This rural bakery began in Brian Noyes’ home kitchen in northern Virginia’s Piedmont region, but the immediate popularity of his homemade breads and jams at farmers’ markets soon made a full-blown bakery necessary. Made by classically trained bakers, the fresh fruit pies and lofty loaves have a hint of nostalgia and a casual country air.
One of our favorite chocolaty, nutty sweets, the Goo Goo Cluster was created by the Standard Candy Company in Nashville, Tennessee, in 1912. This treat is made with milk chocolate, caramel, peanuts, and marshmallow nougat and was the first combination candy bar. The Goo Goo Cluster has become a Southern tradition and, of course, a necessary part of any Music City visit.
As Southerners, we love grits and rice. When these two ingredients meet, it’s heaven in a bowl. We eat the Brown Jasmine Cracked Rice from Cajun Grain in Kinder, Louisiana and top it with just about anything for supper.
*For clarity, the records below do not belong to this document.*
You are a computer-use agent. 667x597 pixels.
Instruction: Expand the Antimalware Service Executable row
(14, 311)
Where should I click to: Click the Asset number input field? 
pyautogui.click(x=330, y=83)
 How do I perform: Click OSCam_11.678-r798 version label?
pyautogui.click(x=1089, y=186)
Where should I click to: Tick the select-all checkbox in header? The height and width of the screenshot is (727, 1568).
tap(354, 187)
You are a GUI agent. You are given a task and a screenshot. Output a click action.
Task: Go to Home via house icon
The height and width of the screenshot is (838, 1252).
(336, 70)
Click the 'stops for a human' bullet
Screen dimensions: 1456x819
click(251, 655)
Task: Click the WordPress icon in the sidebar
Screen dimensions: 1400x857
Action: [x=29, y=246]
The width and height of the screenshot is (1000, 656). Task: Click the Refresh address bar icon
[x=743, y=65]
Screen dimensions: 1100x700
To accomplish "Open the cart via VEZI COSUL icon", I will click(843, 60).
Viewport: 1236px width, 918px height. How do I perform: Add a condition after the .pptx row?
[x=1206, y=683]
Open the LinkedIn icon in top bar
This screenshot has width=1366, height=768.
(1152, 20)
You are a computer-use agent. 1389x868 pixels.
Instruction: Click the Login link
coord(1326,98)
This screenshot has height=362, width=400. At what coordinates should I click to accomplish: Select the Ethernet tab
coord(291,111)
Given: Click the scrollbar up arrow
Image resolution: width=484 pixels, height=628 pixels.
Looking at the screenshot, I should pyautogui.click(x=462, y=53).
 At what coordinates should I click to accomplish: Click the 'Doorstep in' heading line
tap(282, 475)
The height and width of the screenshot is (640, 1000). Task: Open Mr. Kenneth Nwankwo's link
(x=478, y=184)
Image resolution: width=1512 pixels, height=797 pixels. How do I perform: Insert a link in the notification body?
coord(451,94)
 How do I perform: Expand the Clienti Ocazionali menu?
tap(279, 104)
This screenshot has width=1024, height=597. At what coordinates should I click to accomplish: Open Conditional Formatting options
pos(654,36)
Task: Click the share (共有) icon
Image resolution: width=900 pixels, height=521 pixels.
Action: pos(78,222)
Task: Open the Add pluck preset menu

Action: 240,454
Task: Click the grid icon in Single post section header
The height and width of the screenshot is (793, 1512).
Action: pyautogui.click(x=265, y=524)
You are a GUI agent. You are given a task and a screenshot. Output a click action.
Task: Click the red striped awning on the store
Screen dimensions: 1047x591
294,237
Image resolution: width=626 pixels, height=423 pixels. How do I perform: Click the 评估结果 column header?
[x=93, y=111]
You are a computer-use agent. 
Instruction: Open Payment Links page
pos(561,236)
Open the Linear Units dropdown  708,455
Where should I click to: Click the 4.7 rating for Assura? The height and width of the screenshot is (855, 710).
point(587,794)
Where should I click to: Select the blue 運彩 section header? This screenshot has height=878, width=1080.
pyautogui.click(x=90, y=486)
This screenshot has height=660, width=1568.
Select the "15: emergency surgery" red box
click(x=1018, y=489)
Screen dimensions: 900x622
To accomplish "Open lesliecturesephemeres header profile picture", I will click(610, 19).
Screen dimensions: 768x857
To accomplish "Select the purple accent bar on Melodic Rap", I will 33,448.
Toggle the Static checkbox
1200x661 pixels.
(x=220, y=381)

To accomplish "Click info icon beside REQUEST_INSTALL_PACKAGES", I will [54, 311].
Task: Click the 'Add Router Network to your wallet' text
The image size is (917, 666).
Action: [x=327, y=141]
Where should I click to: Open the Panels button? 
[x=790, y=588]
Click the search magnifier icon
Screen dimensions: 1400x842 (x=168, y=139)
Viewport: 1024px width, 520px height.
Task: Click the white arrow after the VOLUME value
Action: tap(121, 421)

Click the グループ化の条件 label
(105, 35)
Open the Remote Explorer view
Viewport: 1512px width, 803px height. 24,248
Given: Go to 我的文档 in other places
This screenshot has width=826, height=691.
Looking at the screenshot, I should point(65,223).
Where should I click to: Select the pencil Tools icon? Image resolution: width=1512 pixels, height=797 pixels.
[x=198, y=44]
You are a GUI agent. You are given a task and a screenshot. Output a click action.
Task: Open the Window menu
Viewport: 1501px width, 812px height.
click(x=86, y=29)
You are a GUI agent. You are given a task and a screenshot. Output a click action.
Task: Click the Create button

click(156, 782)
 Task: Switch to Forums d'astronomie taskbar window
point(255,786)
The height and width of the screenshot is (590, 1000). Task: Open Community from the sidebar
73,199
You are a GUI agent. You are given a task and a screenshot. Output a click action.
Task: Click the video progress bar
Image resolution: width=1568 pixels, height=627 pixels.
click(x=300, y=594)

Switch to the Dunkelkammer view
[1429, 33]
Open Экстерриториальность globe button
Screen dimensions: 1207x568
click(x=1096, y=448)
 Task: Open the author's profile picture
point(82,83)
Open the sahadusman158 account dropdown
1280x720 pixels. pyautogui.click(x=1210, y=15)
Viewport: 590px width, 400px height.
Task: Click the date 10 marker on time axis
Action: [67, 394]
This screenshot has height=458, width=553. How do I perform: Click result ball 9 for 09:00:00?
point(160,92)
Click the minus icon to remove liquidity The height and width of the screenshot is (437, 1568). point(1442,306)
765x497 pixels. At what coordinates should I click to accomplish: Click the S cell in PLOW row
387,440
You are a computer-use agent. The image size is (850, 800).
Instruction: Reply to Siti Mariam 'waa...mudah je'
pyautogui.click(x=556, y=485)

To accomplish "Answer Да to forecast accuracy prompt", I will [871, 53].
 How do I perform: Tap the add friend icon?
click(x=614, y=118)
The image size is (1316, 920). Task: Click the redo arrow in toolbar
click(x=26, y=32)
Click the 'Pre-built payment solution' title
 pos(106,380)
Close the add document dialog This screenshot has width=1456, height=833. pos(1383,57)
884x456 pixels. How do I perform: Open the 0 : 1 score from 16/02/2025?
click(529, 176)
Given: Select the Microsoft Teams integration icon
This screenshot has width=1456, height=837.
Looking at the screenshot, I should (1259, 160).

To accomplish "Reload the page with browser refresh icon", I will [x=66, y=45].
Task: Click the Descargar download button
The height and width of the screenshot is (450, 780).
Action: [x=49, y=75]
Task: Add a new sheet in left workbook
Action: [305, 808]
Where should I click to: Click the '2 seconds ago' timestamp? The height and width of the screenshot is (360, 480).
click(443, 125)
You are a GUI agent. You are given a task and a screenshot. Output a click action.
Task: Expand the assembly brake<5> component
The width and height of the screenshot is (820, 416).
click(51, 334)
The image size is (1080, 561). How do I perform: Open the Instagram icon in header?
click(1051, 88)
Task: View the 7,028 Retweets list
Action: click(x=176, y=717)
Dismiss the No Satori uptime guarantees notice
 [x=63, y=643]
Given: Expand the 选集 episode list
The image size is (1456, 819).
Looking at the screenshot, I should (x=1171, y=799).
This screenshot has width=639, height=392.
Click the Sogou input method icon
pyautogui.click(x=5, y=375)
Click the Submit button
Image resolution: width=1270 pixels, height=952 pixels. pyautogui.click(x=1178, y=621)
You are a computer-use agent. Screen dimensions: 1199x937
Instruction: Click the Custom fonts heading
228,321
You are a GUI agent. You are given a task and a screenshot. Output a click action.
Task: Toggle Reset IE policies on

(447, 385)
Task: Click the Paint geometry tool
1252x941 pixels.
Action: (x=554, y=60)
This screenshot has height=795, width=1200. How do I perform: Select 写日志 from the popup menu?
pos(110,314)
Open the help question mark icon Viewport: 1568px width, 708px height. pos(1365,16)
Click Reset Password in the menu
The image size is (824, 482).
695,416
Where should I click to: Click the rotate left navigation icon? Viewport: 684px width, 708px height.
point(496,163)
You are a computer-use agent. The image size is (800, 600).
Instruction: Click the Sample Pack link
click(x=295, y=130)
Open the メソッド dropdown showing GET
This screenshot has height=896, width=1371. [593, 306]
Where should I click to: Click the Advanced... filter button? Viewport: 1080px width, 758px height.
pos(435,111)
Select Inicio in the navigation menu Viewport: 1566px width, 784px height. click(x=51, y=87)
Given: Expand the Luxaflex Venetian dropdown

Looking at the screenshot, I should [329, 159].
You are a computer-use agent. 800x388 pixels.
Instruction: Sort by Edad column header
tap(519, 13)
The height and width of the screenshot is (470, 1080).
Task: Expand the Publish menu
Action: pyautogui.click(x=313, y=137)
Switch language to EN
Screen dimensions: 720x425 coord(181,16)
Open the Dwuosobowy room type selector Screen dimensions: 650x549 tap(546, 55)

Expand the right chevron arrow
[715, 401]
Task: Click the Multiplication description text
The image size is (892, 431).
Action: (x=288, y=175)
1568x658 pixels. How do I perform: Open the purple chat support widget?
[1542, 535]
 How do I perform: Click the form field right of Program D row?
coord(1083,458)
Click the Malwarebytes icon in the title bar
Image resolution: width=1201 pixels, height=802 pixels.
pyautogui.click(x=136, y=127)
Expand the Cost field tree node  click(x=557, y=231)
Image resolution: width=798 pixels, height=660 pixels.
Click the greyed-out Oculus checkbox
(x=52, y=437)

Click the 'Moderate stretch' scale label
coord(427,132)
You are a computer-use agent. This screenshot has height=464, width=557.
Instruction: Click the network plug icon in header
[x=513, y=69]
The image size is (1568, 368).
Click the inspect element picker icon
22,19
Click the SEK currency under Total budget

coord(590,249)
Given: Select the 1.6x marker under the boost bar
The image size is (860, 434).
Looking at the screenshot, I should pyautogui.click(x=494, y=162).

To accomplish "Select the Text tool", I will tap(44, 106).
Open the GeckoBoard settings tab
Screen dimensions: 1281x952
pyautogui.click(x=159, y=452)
We eat a lot of desserts, and we dream often about the Sorghum and Grits Ice Cream at Edward Lee’s Milkwood in Louisville, Kentucky. Grits in ice cream? You bet! And it’s served with coffee syrup, macerated berries, coconut flakes, and toasted croissant.
Since opening City Grocery, his acclaimed restaurant in Oxford, Mississippi, 23 years ago, chef John Currence has raised the culinary bar in this college town, giving competitors a lot to live up to. But this Louisiana-born, James Beard-awarded chef does more than fine dining; John serves up hearty breakfast fare at Big Bad Breakfast, Creole food at family-friendly Bouré, French dishes with a Southern twist at Snackbar, and whole-hog barbecue at blue-collar- casual Lamar Lounge. Whether he’s giving back with his friends through the Fatback Collective or celebrating with the Southern Foodways Alliance, chef John Currence infuses his big bold personality into every dish.